Il ne faut pas confondre le sympathique Lord Jeffrey de notre ami Hamo et Lord Harold (douzième du nom) du tandem Charlot-Fourquemin. Outre la difficulté de savoir s’il faut ou non doubler la consonne du milieu, ces deux héros sont très différents. Si le premier évoque dans tous les décors britanniques possibles l’enquête mystérieuse et aux limites de l’ésotérisme d’un jeune homme; le second a plus ou moins le même âge et se « cantonne » au Londres victorien et, plus précisément, à un quartier plein à ras bord de fripouilles en tous genres. L’occasion pour Philippe Charlot et Xavier Fourquemin de poursuivre avec brio leur collaboration en visitant après New York (et l’Amérique) et Paris, le Grand Brouillard qui n’a jamais aussi bien porté son surnom. Avec un petit bonhomme qui a tout à y apprendre mais n’en démord pas.
Résumé de l’éditeur : Lord Harold Alaister Cunningham Talbot, douzième du nom, est l’héritier de l’une des plus grandes familles de l’Angleterre victorienne. Mais alors que ses nobles ascendances lui assureraient un train de vie confortable et sans effort, ce grand amateur de littérature romanesque décide de se plier à la dure loi du travail en mettant les fruits de sa prestigieuse éducation au service de la police. Et pas n’importe où : le voilà propulsé inspecteur novice à Blackchurch, l’un des quartiers les plus mal famés de tout Londres ! En arrivant sur place, le candide Harold va découvrir un univers bigarré, peuplé d’escrocs et de fieffés forbans, où l’unique loi qui vaille est celle du silence. Ses trop bonnes manières risquent de ne pas passer inaperçues… surtout auprès des trois jeunes femmes qui semblent tenir le quartier d’une main de fer.

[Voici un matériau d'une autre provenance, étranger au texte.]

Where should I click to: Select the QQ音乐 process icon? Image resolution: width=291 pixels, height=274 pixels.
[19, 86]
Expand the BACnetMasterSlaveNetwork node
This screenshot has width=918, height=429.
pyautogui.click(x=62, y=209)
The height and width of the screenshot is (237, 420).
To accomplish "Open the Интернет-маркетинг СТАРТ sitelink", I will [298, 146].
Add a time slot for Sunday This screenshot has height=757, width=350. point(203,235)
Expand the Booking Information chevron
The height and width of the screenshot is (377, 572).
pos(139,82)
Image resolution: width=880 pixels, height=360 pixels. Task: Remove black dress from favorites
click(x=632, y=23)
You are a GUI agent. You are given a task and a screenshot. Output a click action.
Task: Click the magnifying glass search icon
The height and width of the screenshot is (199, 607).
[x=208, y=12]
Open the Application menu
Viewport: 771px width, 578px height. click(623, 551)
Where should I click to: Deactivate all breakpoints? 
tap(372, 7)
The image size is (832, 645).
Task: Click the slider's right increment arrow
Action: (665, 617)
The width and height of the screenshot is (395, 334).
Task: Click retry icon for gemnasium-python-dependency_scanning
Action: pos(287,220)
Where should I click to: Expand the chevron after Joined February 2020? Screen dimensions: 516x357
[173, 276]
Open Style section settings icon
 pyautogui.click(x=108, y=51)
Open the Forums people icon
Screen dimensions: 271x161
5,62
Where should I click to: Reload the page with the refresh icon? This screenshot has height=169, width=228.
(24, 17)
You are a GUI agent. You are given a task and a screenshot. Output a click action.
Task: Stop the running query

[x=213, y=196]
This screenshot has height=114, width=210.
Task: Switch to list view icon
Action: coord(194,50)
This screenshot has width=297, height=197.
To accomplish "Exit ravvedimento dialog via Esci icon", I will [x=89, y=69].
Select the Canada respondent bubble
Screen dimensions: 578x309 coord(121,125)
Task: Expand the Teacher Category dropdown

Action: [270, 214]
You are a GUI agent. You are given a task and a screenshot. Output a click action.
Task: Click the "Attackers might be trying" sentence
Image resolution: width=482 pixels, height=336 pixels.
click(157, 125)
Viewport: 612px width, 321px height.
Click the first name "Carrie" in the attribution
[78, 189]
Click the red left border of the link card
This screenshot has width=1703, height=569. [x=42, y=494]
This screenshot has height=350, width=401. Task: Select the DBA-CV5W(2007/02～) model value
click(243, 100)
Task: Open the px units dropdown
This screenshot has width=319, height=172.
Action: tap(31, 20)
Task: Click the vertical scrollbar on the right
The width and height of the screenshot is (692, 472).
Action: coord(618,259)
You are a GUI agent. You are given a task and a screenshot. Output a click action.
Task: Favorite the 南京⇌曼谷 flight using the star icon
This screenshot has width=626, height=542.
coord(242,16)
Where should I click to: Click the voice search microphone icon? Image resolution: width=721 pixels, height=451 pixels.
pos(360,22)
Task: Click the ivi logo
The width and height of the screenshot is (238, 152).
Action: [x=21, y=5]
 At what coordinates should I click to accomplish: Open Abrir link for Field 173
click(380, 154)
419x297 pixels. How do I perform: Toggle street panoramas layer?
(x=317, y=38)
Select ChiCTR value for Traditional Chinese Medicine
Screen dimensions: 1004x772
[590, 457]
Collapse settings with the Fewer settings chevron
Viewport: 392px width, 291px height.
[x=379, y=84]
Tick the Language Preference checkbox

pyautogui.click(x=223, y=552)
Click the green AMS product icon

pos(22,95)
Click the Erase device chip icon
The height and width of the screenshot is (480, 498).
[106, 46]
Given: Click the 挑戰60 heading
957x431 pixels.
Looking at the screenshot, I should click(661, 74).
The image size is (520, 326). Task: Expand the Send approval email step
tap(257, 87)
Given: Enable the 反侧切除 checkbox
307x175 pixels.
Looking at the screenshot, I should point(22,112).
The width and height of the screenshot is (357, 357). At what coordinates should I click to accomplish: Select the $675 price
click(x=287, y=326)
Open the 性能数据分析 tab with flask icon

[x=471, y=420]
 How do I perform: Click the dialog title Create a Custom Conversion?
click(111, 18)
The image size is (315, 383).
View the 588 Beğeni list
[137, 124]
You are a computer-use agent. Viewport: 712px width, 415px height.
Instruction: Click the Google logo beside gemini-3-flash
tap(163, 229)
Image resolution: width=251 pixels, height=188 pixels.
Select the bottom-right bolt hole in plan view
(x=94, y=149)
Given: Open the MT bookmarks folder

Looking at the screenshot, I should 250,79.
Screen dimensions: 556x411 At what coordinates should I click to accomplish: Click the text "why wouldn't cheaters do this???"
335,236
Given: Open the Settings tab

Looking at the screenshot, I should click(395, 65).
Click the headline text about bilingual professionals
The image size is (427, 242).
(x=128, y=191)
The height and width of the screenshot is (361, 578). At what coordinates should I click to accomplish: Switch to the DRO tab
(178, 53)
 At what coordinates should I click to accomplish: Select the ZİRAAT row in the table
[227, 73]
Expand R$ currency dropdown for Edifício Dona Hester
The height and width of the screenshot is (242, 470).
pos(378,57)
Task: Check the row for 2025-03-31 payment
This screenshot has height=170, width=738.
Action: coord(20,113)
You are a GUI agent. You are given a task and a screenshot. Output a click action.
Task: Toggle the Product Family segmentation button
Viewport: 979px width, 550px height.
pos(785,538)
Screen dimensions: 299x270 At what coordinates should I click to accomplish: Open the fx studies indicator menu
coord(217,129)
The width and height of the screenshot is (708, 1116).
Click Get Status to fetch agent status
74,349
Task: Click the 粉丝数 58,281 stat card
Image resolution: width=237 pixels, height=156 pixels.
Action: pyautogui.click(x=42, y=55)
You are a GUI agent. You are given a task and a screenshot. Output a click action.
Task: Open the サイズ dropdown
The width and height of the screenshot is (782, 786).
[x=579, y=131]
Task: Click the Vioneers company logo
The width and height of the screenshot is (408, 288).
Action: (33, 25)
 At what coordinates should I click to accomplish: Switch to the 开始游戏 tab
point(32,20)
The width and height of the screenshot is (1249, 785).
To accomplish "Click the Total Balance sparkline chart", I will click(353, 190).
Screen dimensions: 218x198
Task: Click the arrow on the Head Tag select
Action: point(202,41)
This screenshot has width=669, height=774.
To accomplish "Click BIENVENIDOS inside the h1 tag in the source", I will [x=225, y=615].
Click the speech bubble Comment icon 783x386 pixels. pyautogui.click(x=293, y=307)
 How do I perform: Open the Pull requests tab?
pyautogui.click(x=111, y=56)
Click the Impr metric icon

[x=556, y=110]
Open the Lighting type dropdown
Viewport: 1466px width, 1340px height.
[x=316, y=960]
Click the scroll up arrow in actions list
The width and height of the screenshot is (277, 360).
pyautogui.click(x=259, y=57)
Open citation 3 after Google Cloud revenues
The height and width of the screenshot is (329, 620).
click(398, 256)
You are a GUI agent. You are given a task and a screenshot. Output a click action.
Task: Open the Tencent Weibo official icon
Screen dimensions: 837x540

Puisque la relève, c’est la jeunesse, les jeunes héros peut-être naïfs mais avides de réaliser leurs rêves et de bousculer les contraintes et les frontières qu’on leur met, Philippe Charlot et Xavier Fourquemin y vont gaiement, passant d’un univers à l’autre, avec la même envie d’incarner de chouettes personnages qui ne se reposent jamais sur leurs lauriers ni sur ce qu’ils n’ont pas forcément pour réussir, mais trouvent la force ailleurs pour se montrer inspirant, proactifs, courageux ou malicieux.

C’est le cas avec Lord Harold, avec qui nous avons déjà pu nous familiariser durant deux albums qui se suivent. Lord Harold, il fait les choses à l’envers. Orphelin depuis très longtemps, il n’y a pas dans son entourage une personne qui va disparaître et le faire sortir de son cocon. Non, si Lord Harold a décidé de devenir bobby, c’est entièrement sa volonté. Vue au mieux avec cocasserie, au pire d’un mauvais oeil, par ses proches, il faut dire que cette lubie paraît incongrue, peu conciliable avec son rang d’héritier d’une des plus riches familles de la perfide Albion. Un milieu qui ne se prête pas forcément à l’aventure. Alors Lord Harold a revêtu ce que certains prennent pour un déguisement: pantalon, cape et casque reconnaissable entre toutes combinaisons policières.

Et voilà Harold qui quitte son quartier huppé, y abandonne son majordome (dans un premier temps), et part résoudre les mystères, disparitions suspectes et menus trafics de Blackchurch, quartier dont le crime est l’affaire et tout le monde trouve ça normal. Y compris la police, quelques bras cassés sous le commandement d’un commissaire qui préfère peindre de meilleurs jours et peut-être laisser couler par peur de représailles, de se frotter à beaucoup plus fort qu’elle. Ce ghetto des « méchants » ne s’attire ni les foudres ni les inquiétudes des puissants et dirigeants. Tout le monde s’en fiche, sauf quelques conspirationnistes dangereux, et laisse Blackchurch s’encanailler toujours plus, sous l’égide de la Mystérieuse, figure fantomatique (tout autant que son bateau qui surgit les soirs de brumes), papesse de ces fous non pas parisiens mais bien anglais.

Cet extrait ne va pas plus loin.